TASK DIRECTIONS
Repeat exactly the lines of the material below that run from the "This screenshot has height=148, width=183." line to the "Tap the delivery truck icon in the fragt box" line, including both, and do not carry over any pictures.

*** Opening of DATASET EXTRACT ***

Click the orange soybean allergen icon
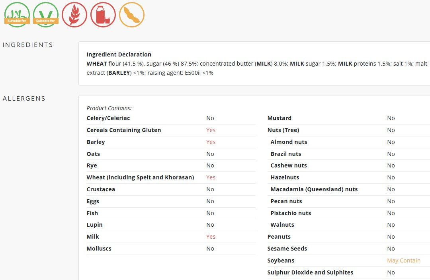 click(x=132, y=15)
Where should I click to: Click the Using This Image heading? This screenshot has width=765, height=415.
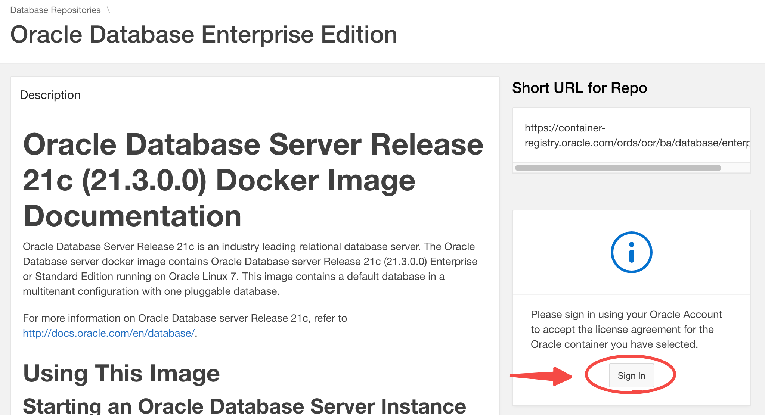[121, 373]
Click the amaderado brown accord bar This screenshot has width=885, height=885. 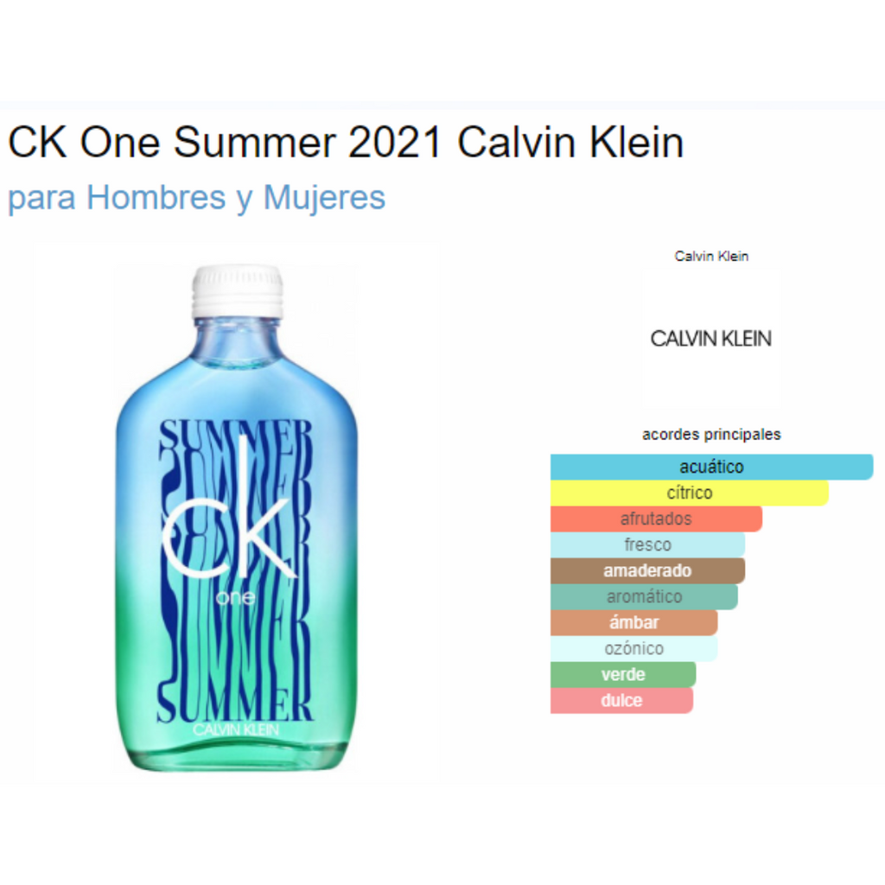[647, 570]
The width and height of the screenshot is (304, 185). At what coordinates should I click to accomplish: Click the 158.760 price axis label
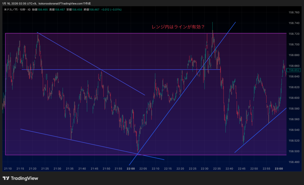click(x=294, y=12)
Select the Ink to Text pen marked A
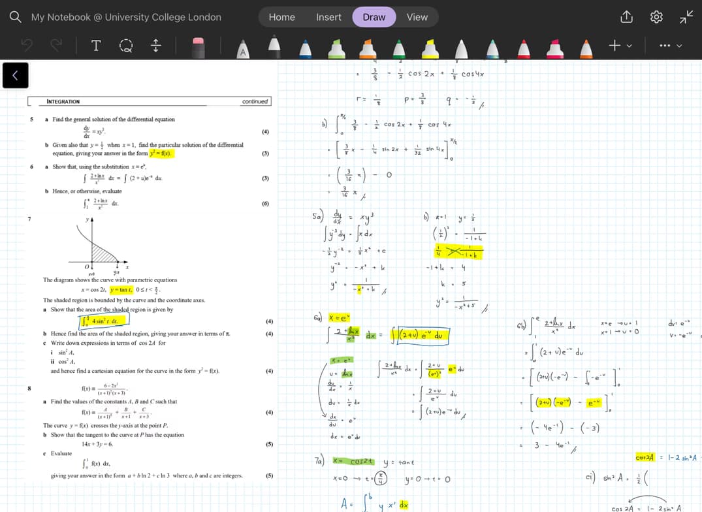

*** Close of DATASET EXTRACT ***
*** Opening of DATASET EXTRACT ***

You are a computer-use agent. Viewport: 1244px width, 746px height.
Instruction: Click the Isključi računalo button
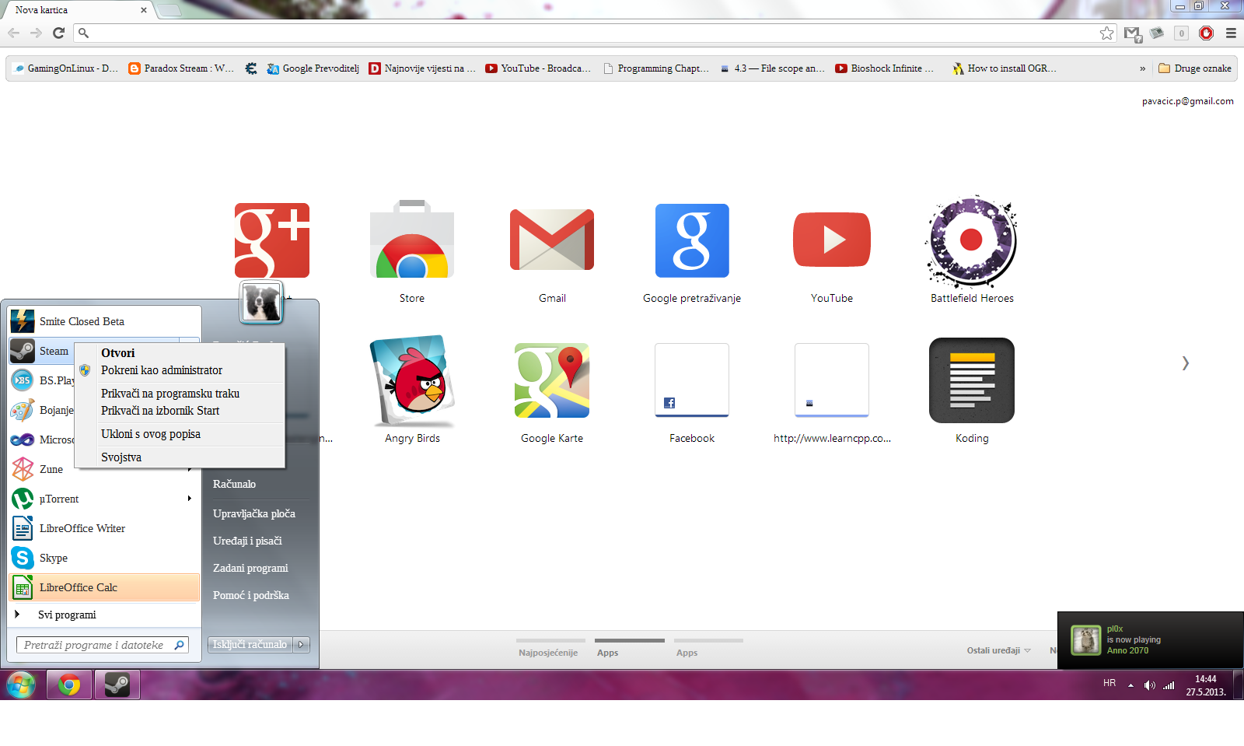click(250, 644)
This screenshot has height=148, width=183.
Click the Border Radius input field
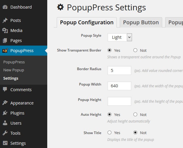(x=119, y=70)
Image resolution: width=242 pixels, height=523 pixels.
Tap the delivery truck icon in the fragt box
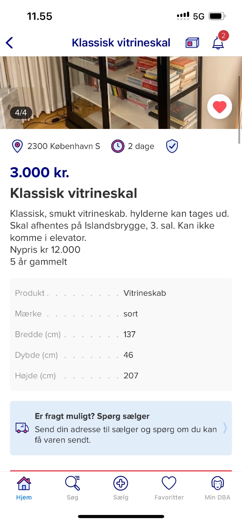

*** Close of DATASET EXTRACT ***

WRITTEN SOLUTION
This screenshot has height=148, width=183.
Click the Border Radius input field
(x=119, y=70)
Image resolution: width=242 pixels, height=523 pixels.
Tap the delivery truck icon in the fragt box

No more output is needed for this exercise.